- Exercise aim:
Only an exact repetition of every entry counts as the answer.

- Data for this exercise:
________________________________________
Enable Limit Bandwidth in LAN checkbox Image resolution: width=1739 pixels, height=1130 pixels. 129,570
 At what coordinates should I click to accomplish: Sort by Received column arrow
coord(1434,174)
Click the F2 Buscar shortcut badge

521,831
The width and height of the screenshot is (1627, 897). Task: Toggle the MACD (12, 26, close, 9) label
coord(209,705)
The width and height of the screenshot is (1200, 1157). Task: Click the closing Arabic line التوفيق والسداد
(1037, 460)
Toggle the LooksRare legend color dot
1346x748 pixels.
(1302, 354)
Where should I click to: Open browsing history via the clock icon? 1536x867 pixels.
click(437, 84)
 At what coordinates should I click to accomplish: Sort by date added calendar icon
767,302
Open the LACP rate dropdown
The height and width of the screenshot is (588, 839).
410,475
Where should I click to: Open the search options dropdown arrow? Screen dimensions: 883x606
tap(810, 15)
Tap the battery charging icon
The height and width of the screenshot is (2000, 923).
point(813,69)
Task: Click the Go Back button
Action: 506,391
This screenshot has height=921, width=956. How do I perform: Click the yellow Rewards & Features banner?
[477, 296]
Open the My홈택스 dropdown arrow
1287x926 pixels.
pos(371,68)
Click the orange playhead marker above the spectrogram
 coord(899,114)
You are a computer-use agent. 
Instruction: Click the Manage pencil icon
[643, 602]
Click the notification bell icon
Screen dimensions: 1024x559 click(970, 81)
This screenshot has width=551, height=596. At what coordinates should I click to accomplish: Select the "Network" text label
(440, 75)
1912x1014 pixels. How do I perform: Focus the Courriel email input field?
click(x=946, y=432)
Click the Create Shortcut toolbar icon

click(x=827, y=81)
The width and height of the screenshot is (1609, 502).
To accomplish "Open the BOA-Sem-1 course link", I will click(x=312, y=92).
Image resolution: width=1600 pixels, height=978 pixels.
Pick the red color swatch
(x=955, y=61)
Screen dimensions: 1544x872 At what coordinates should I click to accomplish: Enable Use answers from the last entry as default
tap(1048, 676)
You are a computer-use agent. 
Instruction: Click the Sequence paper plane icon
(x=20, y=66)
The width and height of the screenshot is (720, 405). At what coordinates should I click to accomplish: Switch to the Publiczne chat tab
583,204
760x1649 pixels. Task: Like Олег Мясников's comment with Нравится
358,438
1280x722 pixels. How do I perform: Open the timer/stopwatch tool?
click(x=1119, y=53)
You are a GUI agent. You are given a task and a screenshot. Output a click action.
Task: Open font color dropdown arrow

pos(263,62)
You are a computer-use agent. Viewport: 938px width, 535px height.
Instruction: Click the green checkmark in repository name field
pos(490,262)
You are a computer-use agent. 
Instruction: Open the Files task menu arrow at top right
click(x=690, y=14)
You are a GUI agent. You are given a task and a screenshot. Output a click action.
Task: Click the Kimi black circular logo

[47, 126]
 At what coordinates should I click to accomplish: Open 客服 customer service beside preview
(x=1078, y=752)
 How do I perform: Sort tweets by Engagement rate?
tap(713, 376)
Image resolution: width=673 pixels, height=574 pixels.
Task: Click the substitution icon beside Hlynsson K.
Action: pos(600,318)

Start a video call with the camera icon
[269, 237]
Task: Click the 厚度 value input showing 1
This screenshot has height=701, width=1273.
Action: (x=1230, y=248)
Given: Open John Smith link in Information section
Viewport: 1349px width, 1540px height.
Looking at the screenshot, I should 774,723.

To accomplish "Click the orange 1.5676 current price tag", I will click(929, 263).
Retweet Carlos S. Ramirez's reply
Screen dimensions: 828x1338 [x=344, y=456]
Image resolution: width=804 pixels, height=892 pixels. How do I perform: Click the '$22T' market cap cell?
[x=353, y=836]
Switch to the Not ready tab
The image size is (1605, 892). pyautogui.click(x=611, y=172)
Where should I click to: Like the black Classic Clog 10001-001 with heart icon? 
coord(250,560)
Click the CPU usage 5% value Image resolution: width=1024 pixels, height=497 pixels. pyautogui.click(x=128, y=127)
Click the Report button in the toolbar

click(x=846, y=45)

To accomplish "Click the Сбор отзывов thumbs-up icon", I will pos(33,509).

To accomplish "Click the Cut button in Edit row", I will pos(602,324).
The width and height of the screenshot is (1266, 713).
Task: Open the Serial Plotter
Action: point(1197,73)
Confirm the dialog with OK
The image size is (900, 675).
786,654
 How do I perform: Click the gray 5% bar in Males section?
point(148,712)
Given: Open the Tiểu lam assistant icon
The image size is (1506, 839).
________________________________________
- Task solution:
Enable Limit Bandwidth in LAN checkbox Image resolution: width=1739 pixels, height=1130 pixels. 129,570
 At what coordinates should I click to accomplish: Sort by Received column arrow
coord(1434,174)
Click the F2 Buscar shortcut badge

521,831
The width and height of the screenshot is (1627, 897). Task: Toggle the MACD (12, 26, close, 9) label
coord(209,705)
The width and height of the screenshot is (1200, 1157). Task: Click the closing Arabic line التوفيق والسداد
(1037, 460)
Toggle the LooksRare legend color dot
1346x748 pixels.
(1302, 354)
Where should I click to: Open browsing history via the clock icon? 1536x867 pixels.
click(437, 84)
 At what coordinates should I click to accomplish: Sort by date added calendar icon
767,302
Open the LACP rate dropdown
The height and width of the screenshot is (588, 839).
410,475
Where should I click to: Open the search options dropdown arrow? Screen dimensions: 883x606
tap(810, 15)
Tap the battery charging icon
The height and width of the screenshot is (2000, 923).
point(813,69)
Task: Click the Go Back button
Action: 506,391
This screenshot has height=921, width=956. How do I perform: Click the yellow Rewards & Features banner?
[477, 296]
Open the My홈택스 dropdown arrow
1287x926 pixels.
pos(371,68)
Click the orange playhead marker above the spectrogram
 coord(899,114)
You are a computer-use agent. 
Instruction: Click the Manage pencil icon
[643, 602]
Click the notification bell icon
Screen dimensions: 1024x559 click(970, 81)
This screenshot has width=551, height=596. At what coordinates should I click to accomplish: Select the "Network" text label
(440, 75)
1912x1014 pixels. How do I perform: Focus the Courriel email input field?
click(x=946, y=432)
Click the Create Shortcut toolbar icon

click(x=827, y=81)
The width and height of the screenshot is (1609, 502).
To accomplish "Open the BOA-Sem-1 course link", I will click(x=312, y=92).
Image resolution: width=1600 pixels, height=978 pixels.
Pick the red color swatch
(x=955, y=61)
Screen dimensions: 1544x872 At what coordinates should I click to accomplish: Enable Use answers from the last entry as default
tap(1048, 676)
You are a computer-use agent. 
Instruction: Click the Sequence paper plane icon
(x=20, y=66)
The width and height of the screenshot is (720, 405). At what coordinates should I click to accomplish: Switch to the Publiczne chat tab
583,204
760x1649 pixels. Task: Like Олег Мясников's comment with Нравится
358,438
1280x722 pixels. How do I perform: Open the timer/stopwatch tool?
click(x=1119, y=53)
You are a GUI agent. You are given a task and a screenshot. Output a click action.
Task: Open font color dropdown arrow

pos(263,62)
You are a computer-use agent. Viewport: 938px width, 535px height.
Instruction: Click the green checkmark in repository name field
pos(490,262)
You are a computer-use agent. 
Instruction: Open the Files task menu arrow at top right
click(x=690, y=14)
You are a GUI agent. You are given a task and a screenshot. Output a click action.
Task: Click the Kimi black circular logo

[47, 126]
 At what coordinates should I click to accomplish: Open 客服 customer service beside preview
(x=1078, y=752)
 How do I perform: Sort tweets by Engagement rate?
tap(713, 376)
Image resolution: width=673 pixels, height=574 pixels.
Task: Click the substitution icon beside Hlynsson K.
Action: pos(600,318)

Start a video call with the camera icon
[269, 237]
Task: Click the 厚度 value input showing 1
This screenshot has height=701, width=1273.
Action: (x=1230, y=248)
Given: Open John Smith link in Information section
Viewport: 1349px width, 1540px height.
Looking at the screenshot, I should 774,723.

To accomplish "Click the orange 1.5676 current price tag", I will click(929, 263).
Retweet Carlos S. Ramirez's reply
Screen dimensions: 828x1338 [x=344, y=456]
Image resolution: width=804 pixels, height=892 pixels. How do I perform: Click the '$22T' market cap cell?
[x=353, y=836]
Switch to the Not ready tab
The image size is (1605, 892). pyautogui.click(x=611, y=172)
Where should I click to: Like the black Classic Clog 10001-001 with heart icon? 
coord(250,560)
Click the CPU usage 5% value Image resolution: width=1024 pixels, height=497 pixels. pyautogui.click(x=128, y=127)
Click the Report button in the toolbar

click(x=846, y=45)

To accomplish "Click the Сбор отзывов thumbs-up icon", I will pos(33,509).

To accomplish "Click the Cut button in Edit row", I will pos(602,324).
The width and height of the screenshot is (1266, 713).
Task: Open the Serial Plotter
Action: point(1197,73)
Confirm the dialog with OK
The image size is (900, 675).
786,654
 How do I perform: Click the gray 5% bar in Males section?
point(148,712)
Given: Open the Tiểu lam assistant icon
The image size is (1506, 839).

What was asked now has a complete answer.